Leur orgueil est insupportable ; ils prétendent que jamais personne n’a eu autant de génie qu’eux ; ils regardent tous les évêques du monde comme’ des ignorants ; eux seuls sont doués de sagesse, de vertu, de sagacité dans la pénétration des dogmes ; seuls ils ont découvert des choses dont personne avant eux n’avait eu l’idée. Arrogance impie ! folie prodigieuse ! orgueil mêlé de délire ! esprit satanique ! l’évidence des anciennes Ecritures ne leur inspire aucune pudeur ; la doctrine unanime de nos collègues ne saurait réprimer leur audace. Leur crime est plus grand que celui des démons qui n’osent prononcer un seul mot de malédiction contre le Fils de Dieu.

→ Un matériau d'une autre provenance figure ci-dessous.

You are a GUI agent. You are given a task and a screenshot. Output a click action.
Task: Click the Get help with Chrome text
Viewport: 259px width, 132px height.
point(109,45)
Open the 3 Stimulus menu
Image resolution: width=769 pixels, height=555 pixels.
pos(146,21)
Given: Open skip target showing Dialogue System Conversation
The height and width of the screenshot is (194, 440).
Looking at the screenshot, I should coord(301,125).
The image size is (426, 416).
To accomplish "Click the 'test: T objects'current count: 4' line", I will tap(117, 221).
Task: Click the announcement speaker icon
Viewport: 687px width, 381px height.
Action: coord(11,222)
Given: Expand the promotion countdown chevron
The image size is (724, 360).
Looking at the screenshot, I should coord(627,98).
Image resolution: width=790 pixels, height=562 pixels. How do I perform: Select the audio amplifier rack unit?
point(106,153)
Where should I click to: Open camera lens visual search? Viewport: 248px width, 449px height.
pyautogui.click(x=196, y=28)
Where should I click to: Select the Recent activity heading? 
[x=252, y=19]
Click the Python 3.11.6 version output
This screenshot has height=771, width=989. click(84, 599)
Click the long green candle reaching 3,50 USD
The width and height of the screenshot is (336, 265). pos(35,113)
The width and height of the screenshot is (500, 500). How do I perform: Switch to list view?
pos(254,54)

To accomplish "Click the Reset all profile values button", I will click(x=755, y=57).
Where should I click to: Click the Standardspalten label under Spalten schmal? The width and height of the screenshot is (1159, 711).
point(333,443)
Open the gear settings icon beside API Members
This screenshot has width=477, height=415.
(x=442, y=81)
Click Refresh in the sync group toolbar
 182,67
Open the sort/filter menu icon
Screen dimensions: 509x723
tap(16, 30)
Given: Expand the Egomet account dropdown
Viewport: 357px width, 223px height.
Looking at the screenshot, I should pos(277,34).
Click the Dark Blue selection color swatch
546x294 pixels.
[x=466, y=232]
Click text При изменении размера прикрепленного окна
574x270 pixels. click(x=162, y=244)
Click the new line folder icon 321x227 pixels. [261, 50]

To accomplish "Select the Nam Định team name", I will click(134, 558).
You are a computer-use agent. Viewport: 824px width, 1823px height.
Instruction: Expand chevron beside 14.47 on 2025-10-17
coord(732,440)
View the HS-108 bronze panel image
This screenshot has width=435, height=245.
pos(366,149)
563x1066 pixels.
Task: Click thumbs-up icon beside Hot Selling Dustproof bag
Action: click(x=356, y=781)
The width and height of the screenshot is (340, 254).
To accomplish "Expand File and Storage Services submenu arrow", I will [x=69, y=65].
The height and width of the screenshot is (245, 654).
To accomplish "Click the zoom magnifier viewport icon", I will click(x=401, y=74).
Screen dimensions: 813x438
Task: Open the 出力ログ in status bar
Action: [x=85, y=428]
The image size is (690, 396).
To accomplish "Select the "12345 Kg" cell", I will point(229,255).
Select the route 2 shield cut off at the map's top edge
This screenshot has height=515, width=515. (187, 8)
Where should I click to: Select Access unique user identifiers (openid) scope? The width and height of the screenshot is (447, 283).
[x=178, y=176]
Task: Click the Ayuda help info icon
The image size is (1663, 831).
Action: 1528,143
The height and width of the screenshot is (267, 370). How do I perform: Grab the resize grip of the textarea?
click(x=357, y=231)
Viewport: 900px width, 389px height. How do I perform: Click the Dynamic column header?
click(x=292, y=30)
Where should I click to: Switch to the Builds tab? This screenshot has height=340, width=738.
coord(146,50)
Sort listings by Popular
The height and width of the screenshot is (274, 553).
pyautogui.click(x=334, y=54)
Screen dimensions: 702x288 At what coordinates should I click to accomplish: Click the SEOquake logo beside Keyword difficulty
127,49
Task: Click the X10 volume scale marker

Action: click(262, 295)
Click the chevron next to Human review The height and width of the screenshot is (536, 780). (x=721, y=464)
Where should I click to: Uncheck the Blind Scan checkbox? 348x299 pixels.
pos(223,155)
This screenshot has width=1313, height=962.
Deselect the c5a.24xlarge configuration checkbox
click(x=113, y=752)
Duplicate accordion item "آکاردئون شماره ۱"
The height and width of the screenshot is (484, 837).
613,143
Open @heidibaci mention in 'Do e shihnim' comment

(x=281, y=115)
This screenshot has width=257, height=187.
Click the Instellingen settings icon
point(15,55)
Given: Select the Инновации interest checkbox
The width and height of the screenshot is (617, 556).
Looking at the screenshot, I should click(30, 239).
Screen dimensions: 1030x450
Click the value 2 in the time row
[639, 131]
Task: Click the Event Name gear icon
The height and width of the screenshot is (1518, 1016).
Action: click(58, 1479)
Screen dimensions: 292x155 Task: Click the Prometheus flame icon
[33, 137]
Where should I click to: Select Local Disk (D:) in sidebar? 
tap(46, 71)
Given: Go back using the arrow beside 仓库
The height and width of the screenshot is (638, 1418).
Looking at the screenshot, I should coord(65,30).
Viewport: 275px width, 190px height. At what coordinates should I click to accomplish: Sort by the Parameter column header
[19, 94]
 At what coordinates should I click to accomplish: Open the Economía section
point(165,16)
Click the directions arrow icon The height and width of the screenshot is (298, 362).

Ils nous reprochent d’admettre deux êtres non-engendrés, parce que nous soutenons que le Fils a la même substance que le Père, comme s’il n’y avait pas une différence essentielle entre ces deux doctrines : que le Fils est engendré de la substance du Père ; et qu’il est sorti du non-être pour avoir l’être. Nous, nous en tenons à la foi de l’Eglise apostolique, qui croit dans le Père non-engendré, dont l’essence est éternelle et immuable ; et en Notre Seigneur Jésus-Christ, Fils unique de Dieu, sorti, non de ce qui n’a pas l’être, mais de Celui qui est Père ; non, à la manière des corps, mais d’une manière incompréhensible et ineffable. Nous croyons que le Fils est, comme le Père, immuable et parfait ; qu’il n’en diffère qu’en ce que le Père n’est pas engendré. Il est l’image parfaite du Père et ce qui les distingue c’est que le Père n’a pas été engendré, tandis que le Fils l’a été. Nous croyons également au Saint-Esprit, qui a inspiré les saints personnages de l’Ancien et du Nouveau Testament. Nous croyons qu’il n’y a qu’une seule Eglise  catholique apostolique, toujours invincible, alors même que le monde entier l’attaque, et qui vaincra tous les rebelles qui s’élèveront contre elle, conformément à ces paroles : « Ayez confiance, j’ai vaincu le monde. »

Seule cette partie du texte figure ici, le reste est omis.